На английском языке два «русских» очерка Макса Вебера не появлялись очень долго. Сокращенные версии появились, наконец, на английском в 1994 году, а в 1995 году были опубликованы, условно говоря, полные переводы — вторая работа сокращена чуть ли не на половину.

Сейчас подготовлен полный русский перевод этих двух работ. Статья, предваряющая публикацию полных текстов двух работ Вебера о русской революции, под названием «Вебер и Россия или приключения ткача в стране бичей и знахарей» появилась в московском журнале «Рубежи» (1997, Ь 5). Там же опубликован (1998) и новый перевод первой работы (сокращенный за счет примечаний). Наконец, полные тексты обоих очерков начинают публиковаться в «Русском историческом журнале» Российского государственного гуманитарного университета (РГГУ).

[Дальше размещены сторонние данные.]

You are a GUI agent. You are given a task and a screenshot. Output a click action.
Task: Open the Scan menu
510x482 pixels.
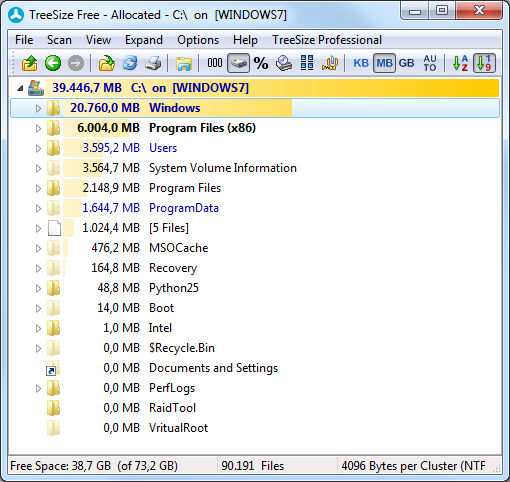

Итак, россиеведение игнорировало русские штудии Вебера почти 100 лет. Случай отнюдь не уникальный, но сам по себе гротескный. Как это могло случиться? Конечно, русские штудии Вебера находятся на периферии основного корпуса его наследия, в центре которого располагается ставший уже хрестоматийным «тезис о протестантской этике» и организованная вокруг него огромная масса «социологии религии». Среди тех, кого интересует центральная тема Вебера, они не могли пользоваться большим интересом, потому что в них не было почти ничего, что уже не содержалось бы в главных его работах.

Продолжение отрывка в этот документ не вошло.